Dataset records:
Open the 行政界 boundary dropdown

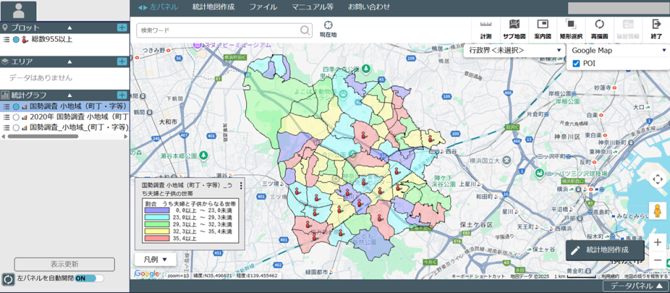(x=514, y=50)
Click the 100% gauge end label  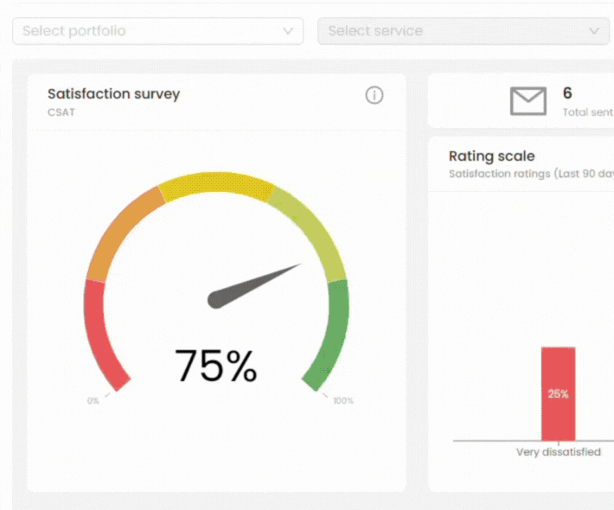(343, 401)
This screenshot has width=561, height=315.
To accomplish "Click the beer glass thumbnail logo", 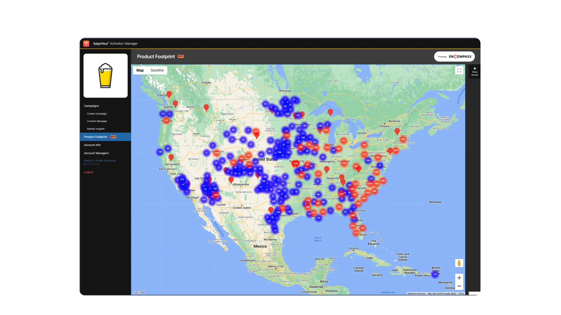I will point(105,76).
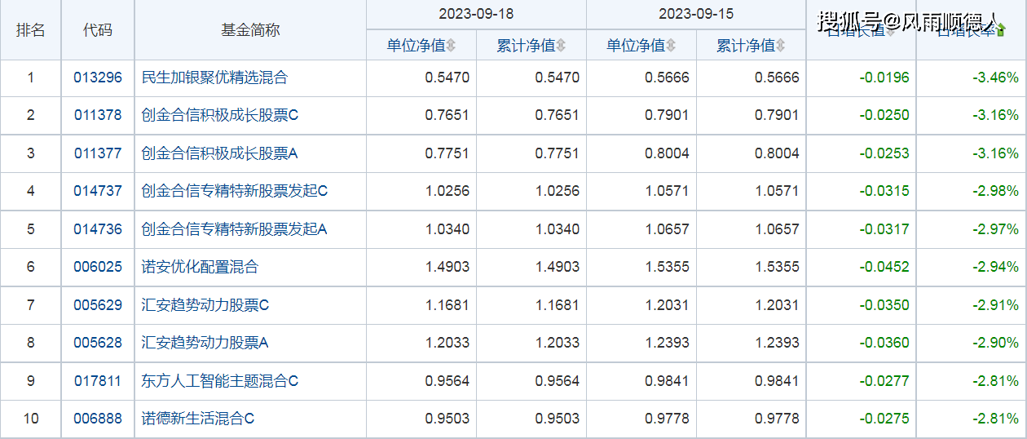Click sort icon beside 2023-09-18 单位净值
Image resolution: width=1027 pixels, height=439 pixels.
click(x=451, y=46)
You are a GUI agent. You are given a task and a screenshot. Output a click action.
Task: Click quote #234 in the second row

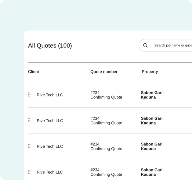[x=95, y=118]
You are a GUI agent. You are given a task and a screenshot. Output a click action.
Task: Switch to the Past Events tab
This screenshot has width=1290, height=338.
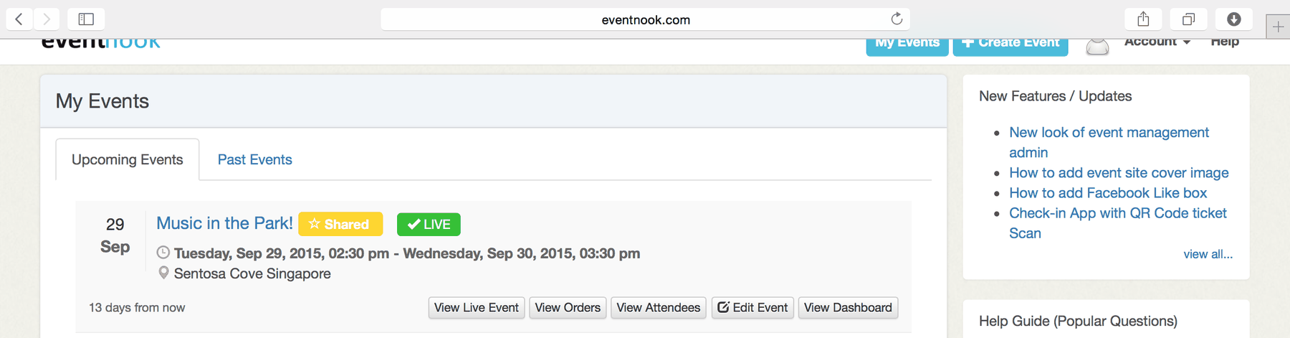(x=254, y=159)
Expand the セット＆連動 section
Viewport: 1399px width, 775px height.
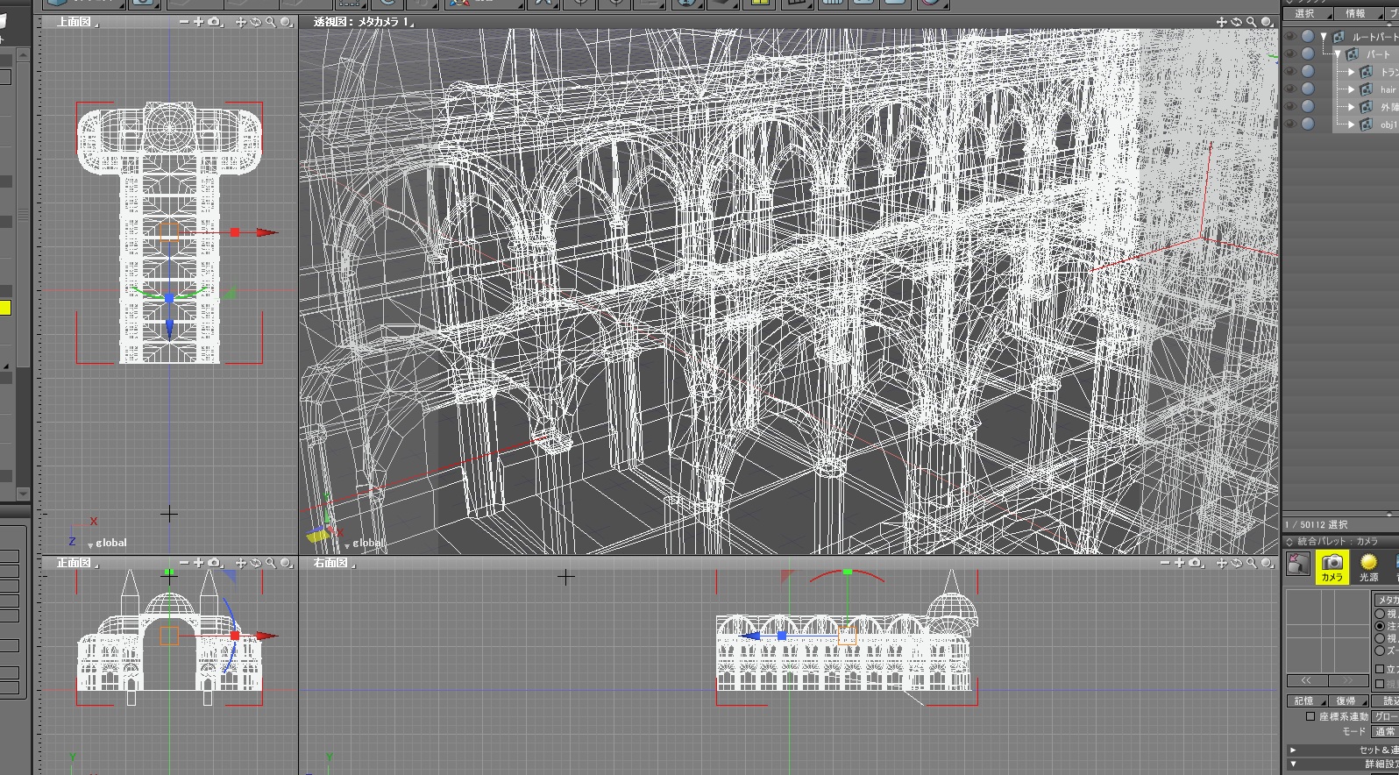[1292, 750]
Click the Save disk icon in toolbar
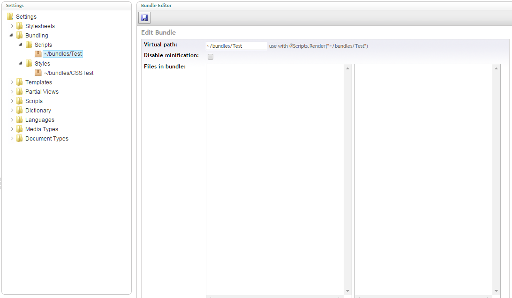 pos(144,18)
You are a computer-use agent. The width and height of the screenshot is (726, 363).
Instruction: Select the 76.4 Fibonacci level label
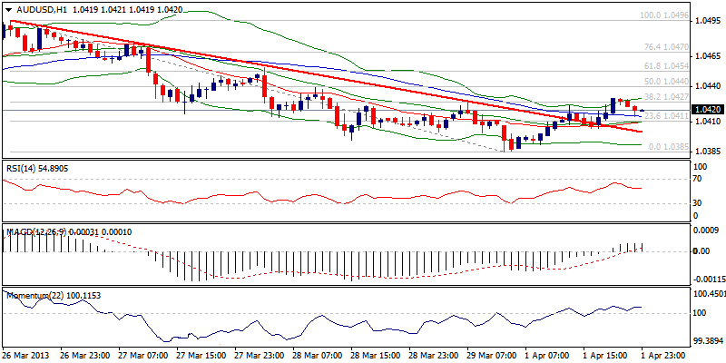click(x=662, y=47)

## WHAT THE TASK REQUIRES
Return the part of the records that opens with the line containing "Expand the セット＆連動 section" and runs through the last line, copying each line without changes. Leave out the pictures.

## SOLVED EXERCISE
Expand the セット＆連動 section
Viewport: 1399px width, 775px height.
[1292, 750]
Click the Save disk icon in toolbar
 pos(144,18)
You are a computer-use agent. The width and height of the screenshot is (726, 363).
Instruction: Select the 76.4 Fibonacci level label
click(x=662, y=47)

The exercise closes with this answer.